Monday, August 2, 2010
Dhany had been on the quest for a Mandigan, or a cardigan for men for a long time, but was unsure of whether he could pull it off. With the Mandigan, the line between looking like a stoop-shouldered relic of yesteryear and a fashionable example of manliness is very fine indeed.
We spotted this mandigan a couple of weeks ago in Muji and he decided to give it a try (also it was on 50 per cent of or something like that, so it was worthwhile having a bash).
Maybe it's just a personal opinion, but I think he has the kind of body-type to carry it off well and one bonus is that compared to a blazer or hoodie, it's softer and lighter, perfect for the tropics. (As Jamie said, "Very GQ.")
I also like the rawness to the hems and seams, it creates more interest than if the cardigan were perfectly finished.
Finished off perfectly with suave grey pants, forest green shoes and a simple white shirt.
If you're the kind of guy with a slim sort of build and shoulders that are not too over-powering, odds are the mandigan will work for you. You can wear it with a slouchy shirt as in here, or a more structured collared shirt for a more preppy look. And sharp pants and cool shoes will keep it from being overly fey or too sloppy.
In other news, I have serious complaints to make against neighbourhood capsule machines. We found this one that claimed to have Mighty Beanz (series 3, no less) and with some skepticism, decided to give it a try.
Well, blow me down.
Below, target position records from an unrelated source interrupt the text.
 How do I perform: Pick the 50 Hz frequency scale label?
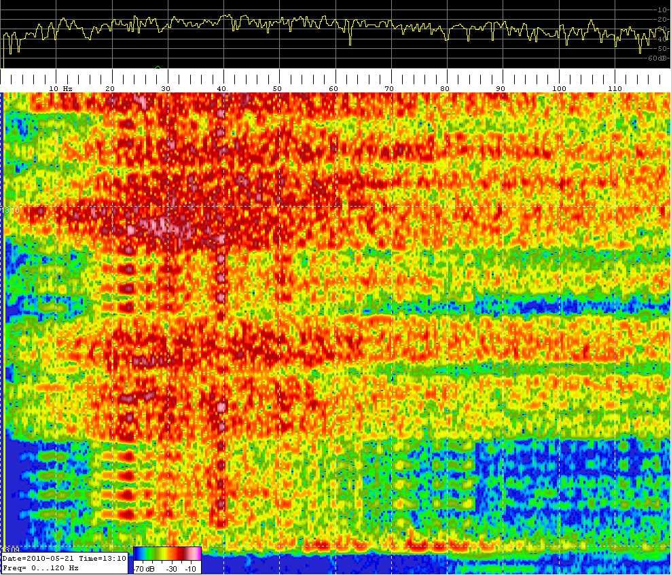click(277, 88)
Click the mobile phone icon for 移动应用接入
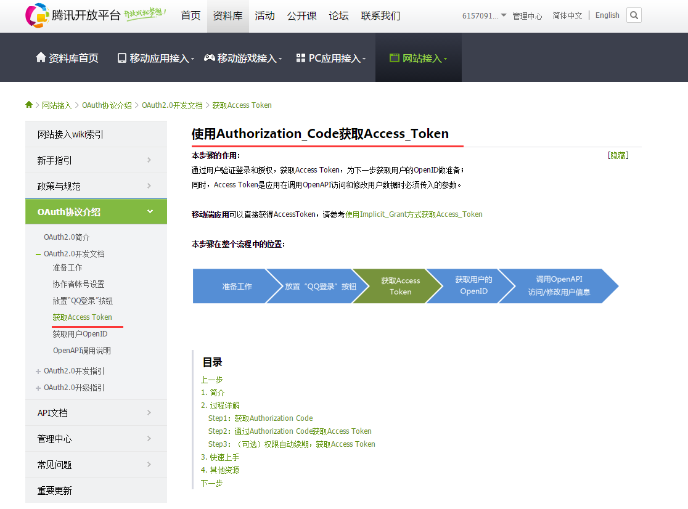Viewport: 688px width, 509px height. click(122, 58)
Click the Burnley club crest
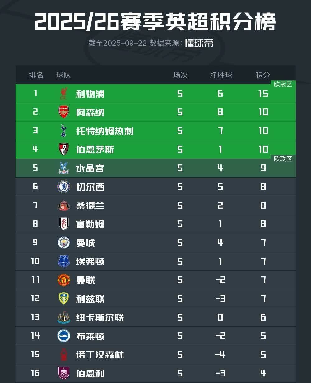 63,373
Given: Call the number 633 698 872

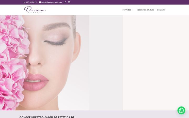Looking at the screenshot, I should (31, 2).
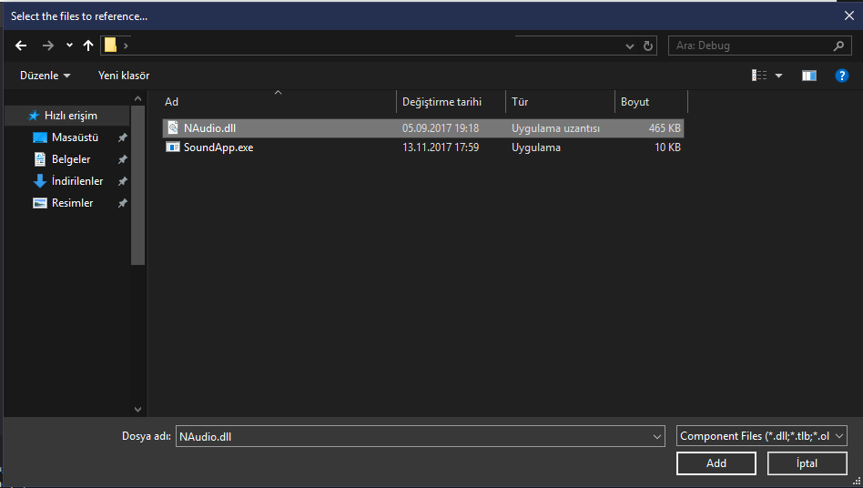The height and width of the screenshot is (488, 863).
Task: Expand the recent locations dropdown arrow
Action: tap(69, 46)
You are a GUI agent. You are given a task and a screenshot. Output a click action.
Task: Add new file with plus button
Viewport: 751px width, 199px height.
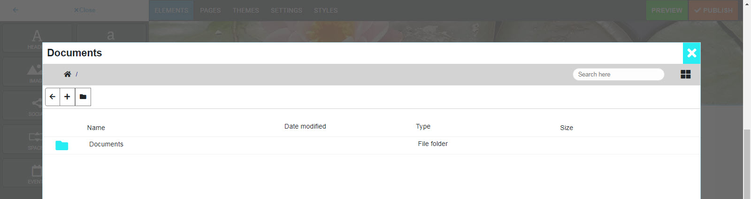tap(68, 97)
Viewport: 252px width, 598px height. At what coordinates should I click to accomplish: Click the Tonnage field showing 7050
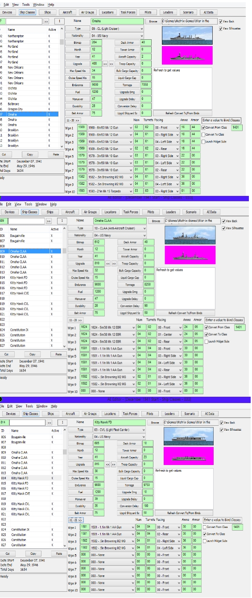click(146, 85)
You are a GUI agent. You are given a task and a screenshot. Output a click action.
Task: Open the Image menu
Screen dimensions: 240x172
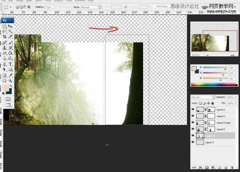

The beans, after being extracted from the capsule, just lay there like dead grubs. What the hell, heartland capsule machine?
The Chinese words claim that the beans jump like magic, but a little shaking showed that magnets in the beans would make them twitch slightly when the equal poles were matched and that was all.
The picture should be a good enough idea - that's all they did, one occasionally standing on its end and the other lying perfectly still.
I'm getting increasingly disillusioned with these dirty yellow machines! Gone are the days when they provided electric buzzers to give people nasty shocks or fake moustaches (in handlebar, blond, brunette and even salt and pepper) with glue that made your upper lip itch and tasted like melting plastic.
Ben 10 and beans that just lie there?! I have a good mind to start boycotting them and saving up for more worthy causes.
I really want to support the capsule machine industry, but it looks like I may have to wait for the Toy, Game and Comic Convention where the imported capsules cost $3 a pop, but I can at least get a stuffed llama that blushes with a flower behind its ear.